Axelrod also served as former President Bill Clinton’s top adviser and was appointed as Obama’s senior adviser when he took office. He left the White House in early 2011 to become the campaign’s communications director for Obama’s 2012 campaign.

Axelrod has been one of the top campaigners for Obama’s re-election bid, appearing on multiple talk shows and news programs. He was in Minnesota on Tuesday campaigning and meeting with volunteers.

Karl Rove, former President George W. Bush’s deputy chief of staff and a top campaign strategist for Bush’s gubernatorial and presidential races, has also been credited with successful campaign advising and influence within the Republican Party.

Although many top campaign advisers are in the public eye communicating the candidate’s message, Heller said they hold less authority in the campaign.

“The more somebody is on television and in the media, the less influence they have,” Heller said. “They’re spending more time on television than with the campaign.”
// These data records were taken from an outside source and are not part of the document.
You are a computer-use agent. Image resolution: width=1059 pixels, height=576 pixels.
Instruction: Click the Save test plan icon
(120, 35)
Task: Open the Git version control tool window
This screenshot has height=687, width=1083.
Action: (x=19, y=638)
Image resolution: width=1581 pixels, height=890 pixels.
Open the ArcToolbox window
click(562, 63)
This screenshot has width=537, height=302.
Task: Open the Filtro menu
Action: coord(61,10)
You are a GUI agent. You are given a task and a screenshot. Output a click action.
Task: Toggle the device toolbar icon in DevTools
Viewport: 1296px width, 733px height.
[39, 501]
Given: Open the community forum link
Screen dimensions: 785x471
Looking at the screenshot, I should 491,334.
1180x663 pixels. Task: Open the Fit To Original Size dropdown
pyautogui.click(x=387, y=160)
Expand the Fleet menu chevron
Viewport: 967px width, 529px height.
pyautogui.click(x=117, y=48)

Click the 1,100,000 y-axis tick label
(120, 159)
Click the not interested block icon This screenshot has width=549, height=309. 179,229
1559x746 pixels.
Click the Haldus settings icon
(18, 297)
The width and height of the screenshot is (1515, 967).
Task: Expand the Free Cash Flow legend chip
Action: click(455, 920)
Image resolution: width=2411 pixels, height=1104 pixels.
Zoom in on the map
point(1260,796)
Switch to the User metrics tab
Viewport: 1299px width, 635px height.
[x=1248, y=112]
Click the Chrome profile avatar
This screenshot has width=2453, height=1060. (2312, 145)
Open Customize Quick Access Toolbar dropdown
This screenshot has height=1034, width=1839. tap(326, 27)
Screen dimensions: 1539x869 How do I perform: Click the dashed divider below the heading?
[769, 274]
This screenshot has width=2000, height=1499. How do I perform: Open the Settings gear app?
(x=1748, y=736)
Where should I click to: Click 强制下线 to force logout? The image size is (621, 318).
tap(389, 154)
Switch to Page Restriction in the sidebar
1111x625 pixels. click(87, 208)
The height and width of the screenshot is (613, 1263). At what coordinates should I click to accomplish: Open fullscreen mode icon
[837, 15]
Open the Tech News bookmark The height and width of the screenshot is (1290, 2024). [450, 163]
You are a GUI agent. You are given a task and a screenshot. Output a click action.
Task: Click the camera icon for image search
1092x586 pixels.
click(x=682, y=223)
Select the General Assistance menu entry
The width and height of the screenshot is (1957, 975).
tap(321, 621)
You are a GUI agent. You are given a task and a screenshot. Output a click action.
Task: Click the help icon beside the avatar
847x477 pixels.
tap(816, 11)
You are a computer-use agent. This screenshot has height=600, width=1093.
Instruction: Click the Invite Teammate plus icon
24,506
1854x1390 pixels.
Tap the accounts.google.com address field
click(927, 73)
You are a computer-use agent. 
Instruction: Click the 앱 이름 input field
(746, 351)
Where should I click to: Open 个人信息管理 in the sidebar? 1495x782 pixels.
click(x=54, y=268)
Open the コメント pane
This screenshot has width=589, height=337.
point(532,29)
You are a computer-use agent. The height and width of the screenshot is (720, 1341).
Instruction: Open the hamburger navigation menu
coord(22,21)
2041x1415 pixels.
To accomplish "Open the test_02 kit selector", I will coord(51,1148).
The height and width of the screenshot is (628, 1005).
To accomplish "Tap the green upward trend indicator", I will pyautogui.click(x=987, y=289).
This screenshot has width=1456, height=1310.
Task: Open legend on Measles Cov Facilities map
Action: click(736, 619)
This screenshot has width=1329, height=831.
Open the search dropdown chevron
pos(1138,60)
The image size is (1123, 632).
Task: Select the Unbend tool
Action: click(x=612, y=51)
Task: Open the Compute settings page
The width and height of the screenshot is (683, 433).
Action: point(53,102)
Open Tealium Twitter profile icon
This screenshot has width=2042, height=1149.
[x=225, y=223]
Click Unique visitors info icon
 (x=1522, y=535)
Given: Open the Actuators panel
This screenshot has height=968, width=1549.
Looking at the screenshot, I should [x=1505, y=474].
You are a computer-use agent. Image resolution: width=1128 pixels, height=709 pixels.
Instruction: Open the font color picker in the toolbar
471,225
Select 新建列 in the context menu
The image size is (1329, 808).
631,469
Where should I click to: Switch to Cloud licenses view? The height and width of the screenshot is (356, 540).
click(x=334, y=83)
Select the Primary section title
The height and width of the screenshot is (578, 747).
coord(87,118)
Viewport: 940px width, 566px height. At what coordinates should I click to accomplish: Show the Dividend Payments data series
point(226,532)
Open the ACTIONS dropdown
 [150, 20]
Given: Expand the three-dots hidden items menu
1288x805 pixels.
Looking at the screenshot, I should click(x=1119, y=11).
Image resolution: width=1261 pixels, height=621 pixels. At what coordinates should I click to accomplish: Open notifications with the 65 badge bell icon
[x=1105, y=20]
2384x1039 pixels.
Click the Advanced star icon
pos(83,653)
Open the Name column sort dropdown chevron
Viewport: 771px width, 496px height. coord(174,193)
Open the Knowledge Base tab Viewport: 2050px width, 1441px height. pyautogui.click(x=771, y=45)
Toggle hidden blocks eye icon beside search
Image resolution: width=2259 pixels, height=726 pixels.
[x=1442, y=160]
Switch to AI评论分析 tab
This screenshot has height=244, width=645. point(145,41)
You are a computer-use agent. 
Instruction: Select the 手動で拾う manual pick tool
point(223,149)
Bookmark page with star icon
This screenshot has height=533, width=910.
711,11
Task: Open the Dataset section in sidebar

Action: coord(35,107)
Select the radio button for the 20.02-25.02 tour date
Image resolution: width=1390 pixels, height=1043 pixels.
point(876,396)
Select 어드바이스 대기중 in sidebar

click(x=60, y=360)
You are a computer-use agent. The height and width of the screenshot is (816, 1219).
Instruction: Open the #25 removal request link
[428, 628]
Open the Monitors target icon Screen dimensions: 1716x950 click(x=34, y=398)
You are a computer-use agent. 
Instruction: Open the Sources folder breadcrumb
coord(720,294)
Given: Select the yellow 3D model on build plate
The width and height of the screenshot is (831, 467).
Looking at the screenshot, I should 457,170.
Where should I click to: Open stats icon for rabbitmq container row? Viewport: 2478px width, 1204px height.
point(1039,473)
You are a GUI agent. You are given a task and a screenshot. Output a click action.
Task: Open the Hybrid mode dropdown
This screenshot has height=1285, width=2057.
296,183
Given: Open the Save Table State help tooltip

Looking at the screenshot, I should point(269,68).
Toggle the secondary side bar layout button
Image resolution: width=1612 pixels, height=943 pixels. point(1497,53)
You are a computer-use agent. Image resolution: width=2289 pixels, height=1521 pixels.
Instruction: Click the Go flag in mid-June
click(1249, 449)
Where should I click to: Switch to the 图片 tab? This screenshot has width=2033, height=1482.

Heller said because of more media involvement, the role of campaign advisers has changed. He said many campaigns have multiple advisers in different areas of the process.

Jacobs agreed that there have been many campaign changes in the past few decades that have required advisers to shift focus.

“The strategies and tactics have become much more sophisticated,” Jacobs said. “There’s a much higher level of competitiveness and the kind of threshold of hard-hitting personal attacks that has been exceeded many times. You look at what used to shock, and it looks like kid’s play today.”

Although Rove isn’t a large player in many races today, he’s still a factor in the political process.

Rove created a political action committee, American Crossroads, which has been raising money in an effort to defeat Democrats in the November elections. After the 2010 Citizens United case in the U.S. Supreme Court, donations to political action committees aren’t limited in the amount a person can donate to it. Direct donations to candidates are limited by law.

Although both parties have political action committees in their favor, Rove’s group is one of the larger political action committees in terms of fundraising.

Heller said the unlimited money third-party influences can bring in make it more difficult for campaign advisers to control a candidate’s messages.

American Crossroads raised $51 million in 2011, according to the Associated Press.

The money American Crossroads has raised has worried some Democrats, including Axelrod.

“I know a lot has been made of the fact that the president is going to raise a lot of money, and he has raised a lot of money,” Axelrod said, “but when you look at what’s going on, on the other side — Karl Rove has an organization that has raised $100 million dollars already to run negative ads against the president and Democratic candidates.”

Jacobs said forces of advisers, such as Rove and Axelrod, bring in a lot of money.

“Campaign finances itself is kind of an industry,” Jacobs said. “There’s a certain set of techniques that both parties engage in. Both parties have similarities of how they go about things.”